DM inter. Mary & Tom Ferko -9- Tape 6 8/7//72

 TF: Spade Detective Agency was here the biggest part of the time he’s still around here

 DM: Who

 MF: Spade Detective Agency, Howard Spade

 DM: If you’d have said Sam Spade I would have wondered

 TF: No he’s up here he has, thru Belmont and Kingsly he has guards all around there

 DM: I shouldn’t say this with the tape on but I’d go walking in the strippings and I’d be walking around and I’d find these big chunks of coal and I bought them and put them by the fence around our house so that anytime anyone wants some coal that visits us I’ll say here, here’s a piece of coal for a souvenir Annie Maloney came over and took them all (big laugh from all)

 MF: Well she’s one that picks it

 DM: She came over and took everyone of them and I saw her later on breaking it up with a hammer and I said something like, “Annie where did you get the coal,” and she said, “Oh I have my places and my ways of gettin’ coal,”

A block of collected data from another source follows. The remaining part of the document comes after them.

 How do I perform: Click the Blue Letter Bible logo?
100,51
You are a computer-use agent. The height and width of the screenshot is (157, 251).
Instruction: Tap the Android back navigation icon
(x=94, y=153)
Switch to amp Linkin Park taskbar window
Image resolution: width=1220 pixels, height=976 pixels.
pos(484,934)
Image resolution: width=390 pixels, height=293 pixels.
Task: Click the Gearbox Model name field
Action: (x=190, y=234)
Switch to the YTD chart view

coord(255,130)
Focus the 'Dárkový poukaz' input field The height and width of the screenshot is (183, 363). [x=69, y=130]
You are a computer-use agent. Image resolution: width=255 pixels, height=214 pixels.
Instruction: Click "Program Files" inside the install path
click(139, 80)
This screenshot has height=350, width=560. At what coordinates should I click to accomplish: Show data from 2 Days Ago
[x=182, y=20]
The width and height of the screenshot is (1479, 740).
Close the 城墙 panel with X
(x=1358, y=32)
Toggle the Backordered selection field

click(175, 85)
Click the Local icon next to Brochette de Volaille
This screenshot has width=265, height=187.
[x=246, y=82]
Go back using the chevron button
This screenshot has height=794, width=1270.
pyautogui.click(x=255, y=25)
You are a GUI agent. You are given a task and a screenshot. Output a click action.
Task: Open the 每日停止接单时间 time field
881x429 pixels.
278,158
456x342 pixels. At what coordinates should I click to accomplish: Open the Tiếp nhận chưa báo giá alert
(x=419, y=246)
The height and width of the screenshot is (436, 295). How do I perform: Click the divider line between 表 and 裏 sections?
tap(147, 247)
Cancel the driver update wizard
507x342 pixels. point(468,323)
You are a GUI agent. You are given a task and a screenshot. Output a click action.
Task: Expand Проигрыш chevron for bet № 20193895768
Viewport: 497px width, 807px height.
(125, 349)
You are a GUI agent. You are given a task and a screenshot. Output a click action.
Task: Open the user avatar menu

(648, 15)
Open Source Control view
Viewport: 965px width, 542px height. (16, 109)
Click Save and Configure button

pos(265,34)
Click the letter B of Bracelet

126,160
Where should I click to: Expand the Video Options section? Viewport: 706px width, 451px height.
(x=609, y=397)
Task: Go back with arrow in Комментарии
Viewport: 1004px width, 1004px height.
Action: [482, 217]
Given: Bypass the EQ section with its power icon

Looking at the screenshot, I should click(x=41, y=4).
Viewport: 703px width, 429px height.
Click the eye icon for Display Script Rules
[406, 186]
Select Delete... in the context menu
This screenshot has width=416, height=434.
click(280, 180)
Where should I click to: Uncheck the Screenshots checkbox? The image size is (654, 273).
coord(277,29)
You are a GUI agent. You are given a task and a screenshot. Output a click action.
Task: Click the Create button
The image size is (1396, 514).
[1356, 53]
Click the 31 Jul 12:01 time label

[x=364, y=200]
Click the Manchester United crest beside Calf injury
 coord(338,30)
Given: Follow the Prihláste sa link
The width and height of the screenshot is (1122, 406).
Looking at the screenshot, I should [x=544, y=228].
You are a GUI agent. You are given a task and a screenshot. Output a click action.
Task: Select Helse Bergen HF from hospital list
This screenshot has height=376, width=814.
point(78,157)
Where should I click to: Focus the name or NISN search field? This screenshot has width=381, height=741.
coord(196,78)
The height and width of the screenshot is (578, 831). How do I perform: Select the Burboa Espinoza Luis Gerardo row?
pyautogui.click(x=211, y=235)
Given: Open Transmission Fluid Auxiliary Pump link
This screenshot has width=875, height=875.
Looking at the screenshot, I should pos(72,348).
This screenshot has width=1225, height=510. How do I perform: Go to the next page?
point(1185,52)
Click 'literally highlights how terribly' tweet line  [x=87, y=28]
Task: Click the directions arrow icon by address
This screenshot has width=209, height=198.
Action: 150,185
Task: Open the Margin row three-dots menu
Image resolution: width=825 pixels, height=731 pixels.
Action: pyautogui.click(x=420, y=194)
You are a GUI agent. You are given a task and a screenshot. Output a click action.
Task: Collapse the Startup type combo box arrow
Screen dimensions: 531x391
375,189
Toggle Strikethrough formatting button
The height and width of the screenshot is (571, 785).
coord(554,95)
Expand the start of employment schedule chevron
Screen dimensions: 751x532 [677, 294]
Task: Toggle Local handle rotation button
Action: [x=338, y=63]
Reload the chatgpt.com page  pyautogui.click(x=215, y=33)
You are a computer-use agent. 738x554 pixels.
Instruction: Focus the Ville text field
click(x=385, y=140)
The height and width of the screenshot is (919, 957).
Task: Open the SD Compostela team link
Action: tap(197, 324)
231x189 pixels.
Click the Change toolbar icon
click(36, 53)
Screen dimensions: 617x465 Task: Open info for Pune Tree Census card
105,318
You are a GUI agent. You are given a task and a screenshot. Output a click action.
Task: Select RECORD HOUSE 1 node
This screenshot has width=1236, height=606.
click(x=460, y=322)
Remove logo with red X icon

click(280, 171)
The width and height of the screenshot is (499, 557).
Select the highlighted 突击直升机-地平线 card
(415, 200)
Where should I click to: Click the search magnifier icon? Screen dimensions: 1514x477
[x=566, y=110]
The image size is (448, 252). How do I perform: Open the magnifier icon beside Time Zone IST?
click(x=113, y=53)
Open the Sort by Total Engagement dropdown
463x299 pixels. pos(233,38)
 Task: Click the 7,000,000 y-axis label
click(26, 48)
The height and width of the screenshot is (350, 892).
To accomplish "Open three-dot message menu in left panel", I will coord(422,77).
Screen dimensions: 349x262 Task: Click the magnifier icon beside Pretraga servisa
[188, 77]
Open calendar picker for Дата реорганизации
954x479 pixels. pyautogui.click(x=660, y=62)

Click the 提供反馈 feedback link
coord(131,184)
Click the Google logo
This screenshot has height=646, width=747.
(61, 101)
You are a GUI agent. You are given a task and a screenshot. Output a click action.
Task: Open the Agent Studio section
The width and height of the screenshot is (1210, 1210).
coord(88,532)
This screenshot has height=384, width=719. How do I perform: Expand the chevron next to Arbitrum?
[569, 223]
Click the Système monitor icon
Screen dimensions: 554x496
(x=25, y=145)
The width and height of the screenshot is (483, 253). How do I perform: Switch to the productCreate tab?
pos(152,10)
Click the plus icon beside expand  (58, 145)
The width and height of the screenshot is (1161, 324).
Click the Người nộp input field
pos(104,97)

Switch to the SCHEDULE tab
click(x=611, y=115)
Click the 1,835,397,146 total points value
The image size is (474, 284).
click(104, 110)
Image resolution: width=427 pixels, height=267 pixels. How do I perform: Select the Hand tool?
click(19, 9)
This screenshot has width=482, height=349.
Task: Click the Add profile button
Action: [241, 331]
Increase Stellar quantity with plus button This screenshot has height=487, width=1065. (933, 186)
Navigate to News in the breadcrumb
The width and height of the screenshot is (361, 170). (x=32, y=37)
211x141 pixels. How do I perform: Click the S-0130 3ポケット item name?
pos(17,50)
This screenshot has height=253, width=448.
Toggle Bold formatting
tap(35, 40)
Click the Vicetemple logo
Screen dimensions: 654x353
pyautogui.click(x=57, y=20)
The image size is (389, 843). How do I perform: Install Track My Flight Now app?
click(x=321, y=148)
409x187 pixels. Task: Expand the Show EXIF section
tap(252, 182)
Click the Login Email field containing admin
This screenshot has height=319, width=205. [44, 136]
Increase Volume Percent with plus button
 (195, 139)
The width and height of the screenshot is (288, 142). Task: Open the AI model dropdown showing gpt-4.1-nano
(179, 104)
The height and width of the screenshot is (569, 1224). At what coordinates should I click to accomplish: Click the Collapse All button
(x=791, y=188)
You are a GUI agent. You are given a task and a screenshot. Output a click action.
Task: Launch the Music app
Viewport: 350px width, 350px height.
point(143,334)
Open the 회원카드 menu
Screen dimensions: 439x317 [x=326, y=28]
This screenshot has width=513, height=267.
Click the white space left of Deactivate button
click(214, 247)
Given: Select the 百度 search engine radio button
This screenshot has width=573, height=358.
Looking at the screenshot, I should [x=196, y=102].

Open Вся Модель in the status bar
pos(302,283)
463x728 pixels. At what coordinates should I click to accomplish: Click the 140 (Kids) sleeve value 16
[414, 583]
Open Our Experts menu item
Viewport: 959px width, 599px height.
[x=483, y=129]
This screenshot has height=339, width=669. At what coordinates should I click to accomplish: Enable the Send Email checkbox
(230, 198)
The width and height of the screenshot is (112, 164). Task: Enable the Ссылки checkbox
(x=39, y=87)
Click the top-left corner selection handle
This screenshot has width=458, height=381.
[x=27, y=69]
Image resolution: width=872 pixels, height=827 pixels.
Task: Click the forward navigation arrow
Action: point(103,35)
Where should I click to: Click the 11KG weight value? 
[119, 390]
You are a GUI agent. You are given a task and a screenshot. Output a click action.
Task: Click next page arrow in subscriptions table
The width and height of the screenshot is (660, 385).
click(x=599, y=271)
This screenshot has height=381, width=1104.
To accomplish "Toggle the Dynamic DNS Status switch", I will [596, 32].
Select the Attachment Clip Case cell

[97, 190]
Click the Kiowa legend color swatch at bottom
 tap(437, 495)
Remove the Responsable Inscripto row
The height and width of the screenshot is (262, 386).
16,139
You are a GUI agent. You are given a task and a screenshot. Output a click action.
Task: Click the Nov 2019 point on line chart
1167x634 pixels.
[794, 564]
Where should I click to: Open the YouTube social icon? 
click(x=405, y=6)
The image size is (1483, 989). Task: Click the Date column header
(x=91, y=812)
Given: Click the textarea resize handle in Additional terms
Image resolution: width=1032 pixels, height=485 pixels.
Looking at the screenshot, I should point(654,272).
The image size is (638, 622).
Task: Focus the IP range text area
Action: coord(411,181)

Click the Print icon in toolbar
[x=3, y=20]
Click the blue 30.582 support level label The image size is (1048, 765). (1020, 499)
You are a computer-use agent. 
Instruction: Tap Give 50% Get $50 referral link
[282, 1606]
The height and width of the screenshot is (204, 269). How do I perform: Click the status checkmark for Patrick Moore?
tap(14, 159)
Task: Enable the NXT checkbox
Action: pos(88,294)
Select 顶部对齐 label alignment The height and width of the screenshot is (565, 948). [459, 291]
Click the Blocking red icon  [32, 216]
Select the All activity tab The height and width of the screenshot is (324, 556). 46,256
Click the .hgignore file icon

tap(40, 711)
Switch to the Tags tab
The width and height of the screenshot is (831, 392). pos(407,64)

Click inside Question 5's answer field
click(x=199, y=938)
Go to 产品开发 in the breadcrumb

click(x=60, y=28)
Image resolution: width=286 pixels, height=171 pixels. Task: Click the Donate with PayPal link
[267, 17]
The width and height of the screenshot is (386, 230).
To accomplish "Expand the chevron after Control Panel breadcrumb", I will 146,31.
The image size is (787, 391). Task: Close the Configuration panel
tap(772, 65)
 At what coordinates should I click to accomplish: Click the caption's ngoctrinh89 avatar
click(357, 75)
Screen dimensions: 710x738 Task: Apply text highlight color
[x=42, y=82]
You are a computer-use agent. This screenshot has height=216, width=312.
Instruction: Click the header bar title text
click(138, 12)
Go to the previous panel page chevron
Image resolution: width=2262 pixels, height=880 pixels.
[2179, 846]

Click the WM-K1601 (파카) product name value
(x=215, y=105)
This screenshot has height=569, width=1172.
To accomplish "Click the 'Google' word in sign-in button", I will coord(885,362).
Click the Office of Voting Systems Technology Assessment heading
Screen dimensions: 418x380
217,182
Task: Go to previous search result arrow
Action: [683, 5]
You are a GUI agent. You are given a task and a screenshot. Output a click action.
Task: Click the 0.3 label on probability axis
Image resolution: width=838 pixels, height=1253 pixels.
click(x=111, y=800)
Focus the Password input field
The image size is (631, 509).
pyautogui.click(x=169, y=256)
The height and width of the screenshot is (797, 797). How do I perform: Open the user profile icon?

 MF: Emory Nicholas use to always pick he down the back too

 DM: Oh I know, Emory had a little shanty built to put his ( with is lined out) big chunks of coal in in fact there’s still a couple

 MF: Maxie had a brother that was killed he went for coal in back here and he was covered up

 TF: It was this black dirt it’s like dead dirt

 DM: The stuff like down here around the curve

 TF: No, no this is different that’s silt that comes from the breaker this was regular black dirt and you think you’re pickin’ and the whole thing comes down

 MF: Right down in the back here

 DM: That’s another death in Eckley I didn’t hear about

 MF: And Wanda Denion had a brother, he was down on the coal bank crackin’ coal and it was lightning and thunderin’ and it struck and he was killed

page_0012

DM inter. Mary & Tom Ferko -10- 8/7/72 Tape 6

 DM: And the hammer drew the lightning I guess, any other accidents in the coal picking

 MF: My uncle was crushed in the mines

 TF: My uncle was crushed in the mines

 TF: A lot of guys got that

 DM: Well didn’t Bruno’s daddy die with a thing on the back of his head that come down and hit him in the head, somebody said it, I think it was Mr. Feissner said, they took Bruno’s dad out of the mines and there wasn’t a mark on him he wasn’t even dirty he just got there

 TF: Down there where I worked # 10 a big chunk came down and killed a guy down tehre and he had glasses on and every bone in his body was broke and you know what happened his glasses didn’t break and he had the little rimmed glasses too no the kind that you have on just that tiny rim of what you call it every bone in his body was broke when we picked him up but his glasses wasn’t broken

 DM: That’s the funny thing about Bruno’s dad there wasn’t any bones broken on him

 TF: And he didn’t lose a drop of blood this guy

 DM: I was going to say he must have been like a bag of jelly

 TF: And when we put him on the stretcher any way we put his that’s the way he went

 DM: Just like a rag doll

 TF: That’s right, I just got home from work and I got called right back

 DM: When you talk to these people around here they never bring that stuff up, until something like this when it just comes up in conversation, you people are really tough, because my father’s always worked in a factory which I don’t think is any better than working in the mines but he doesn’t consider that to be any big thing either, I guess it’s what you do

 TF: It’s too bad there’s no mines open here or I’d take you in and show you

 DM: I would love to go in a mine with somebody like you

 MF: I was in once and I never want to go in again, you think you’re gettin’ closed in there and this guy he thought he was outside he’s so used to it but I don’t

page_0013

DM inter. Mary & Tom Ferko -11- 8/7/72 Tape 6 I didn’t like it

 DM: Isn’t there a superstition about women in the mines around here

 TF: I never heard it

 DM: Nothing about women are bad luck in the mines

 TF: No, I don’t believe any of that I don’t believe in the superstitions I don’t believe nuthin’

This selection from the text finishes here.